İkinci Dünya Savaşı’nın ardından yeni bir finansal sisteme olan ihtiyaç ve ülkelerarası ticarette karşılaşılan sorunlar, Bretton Woods anlaşmasını beraberinde getirmiştir. 44 ülkeden gelen temsilcilerle imzalanan bu anlaşma, döneminin etkin bir döviz sistemi olmuştur.
Diğer para birimlerinin ABD dolarının değerine sabitlenmesi temeline dayanan sistem, ticaretteki sorunu bir süreliğine çözmüştür; ama bir süre sonra başka sorunları doğurmuştur. 26 yıl boyunca bağlı kalınan sistem, ilk döviz sistemi olarak da bilinmektedir.
Şimdi Bretton Woods anlaşması ve sistemi hakkında detaylara göz atalım:
Bretton Woods Sistemi Nedir?
Bretton Woods anlaşması, yeni bir uluslararası para sisteminin kurulması için Temmuz 1944’te müzakere edildi. Anlaşma, 44 ülkeden gelen delegeler tarafından New Hampshire eyaletinin Bretton Woods isimli kasabasında düzenlenen Birleşmiş Milletler Para ve Mali Konferansı’nda geliştirilmiştir.
Sistem kapsamında, ABD dolarının temeli altın olarak belirlenirken, diğer para birimleri doların değerine sabitlendi. Bretton Woods sistemi, 1970’lerin başında Başkan Richard M. Nixon’ın artık doların altın takası için kullanılmayacağını duyurmasıyla sona ermiştir.
44 ülkeyi temsil eden yaklaşık 730 delege, 1944 yılının Temmuz ayında Bretton Woods kasabasında, etkin bir döviz sistemi oluşturmak, para birimlerinde rekabetçi devalüasyonu önlemek ve uluslararası ekonomik büyümeyi destekleme hedefleri etrafında bir araya geldi.
Bretton Woods anlaşması ve sistemi bu amaçların merkezinde yer alırken, iki önemli kuruluşu yarattı. Dünya Bankası ve Uluslararası Para Fonu (IMF), bu anlaşma ile kurulmuştur.
Anlaşmadan 1970’te vazgeçilmesine karşın bu iki kurum, uluslararası para birimlerinin değişimi için güçlü birer dayanak olarak kalmıştır.

- Yapılacak iş
Bretton Woods sistemini anlatan yukarıdaki makaleyi, son cümlesinden sonrasını yazarak sürdürün.

- Kaynak malzeme
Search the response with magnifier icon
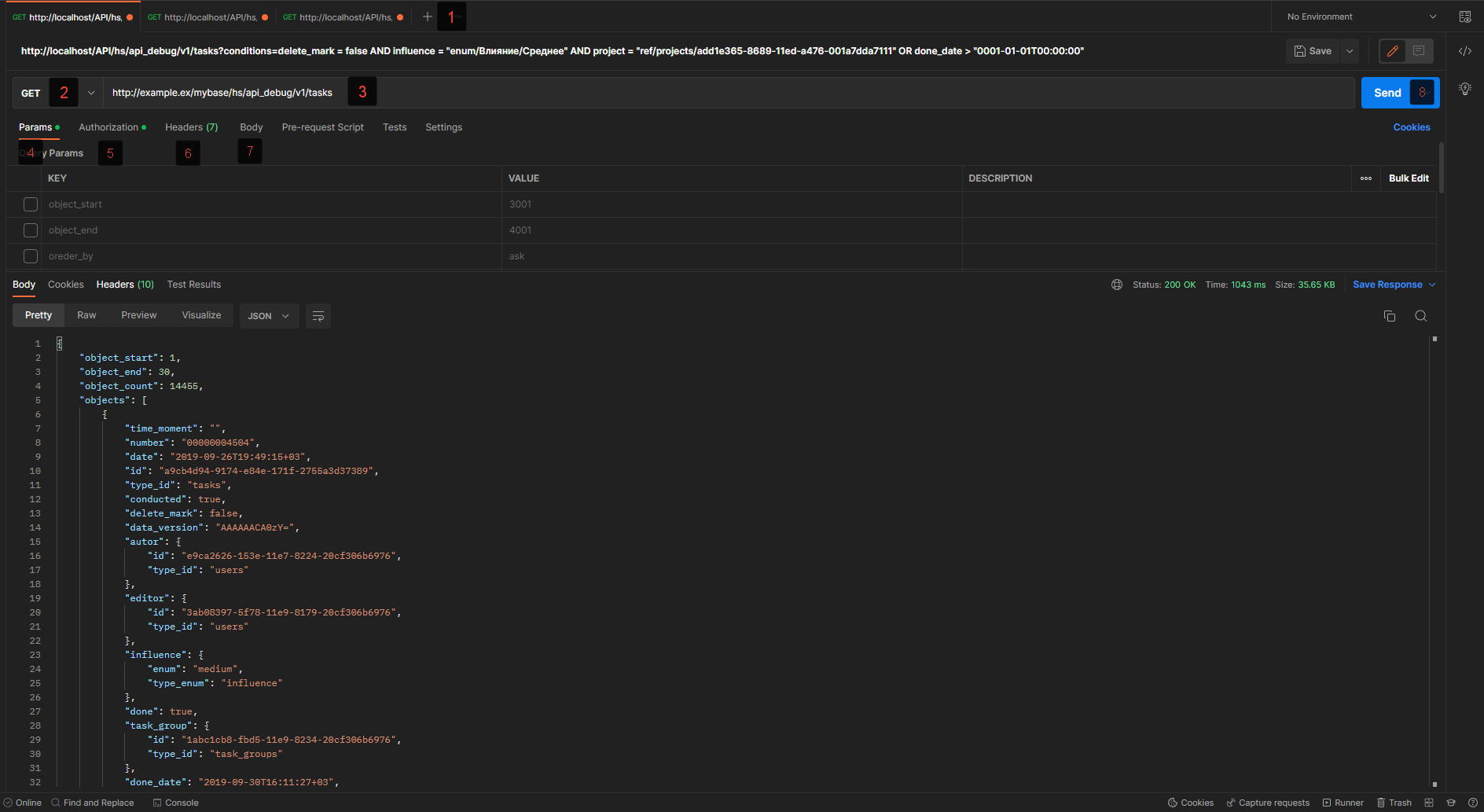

- Alıştırma yanıtı
Konferans üç haftada gerçekleşirken, hazırlıkları birkaç yıl devam etmiştir. Bretton Woods sisteminin önde gelen tasarımları ise John Maynard Keynes ve ABD Hazine Bakanlığı Ekonomisti Harry Dexter White olmuştur.
Keynes’in anlaşmaya dair umudu, Takas Birliği olarak adlandırılacak güçlü bir küresel merkez bankası oluşturmak ve ‘bancor’ adı verilen yeni bir uluslararası rezerv para birimi çıkarmaktı.
White’ın planı ise yeni bir para birimi oluşturmak yerine daha mütevazi bir borçlanma fonu ve ABD doları için daha büyük bir roldü.
Sonunda kabul edilen anlaşmada ise her ikisinden de fikir alınırken, White’ın planına daha fazla eğilim gösterildi. 1958 yılına kadar tamamen işlevsel olamayan sistemde, diğer para birimleri doların değerine sabitlendi. Altın fiyatı ise ons başına 35 dolar şeklinde ayarlandı.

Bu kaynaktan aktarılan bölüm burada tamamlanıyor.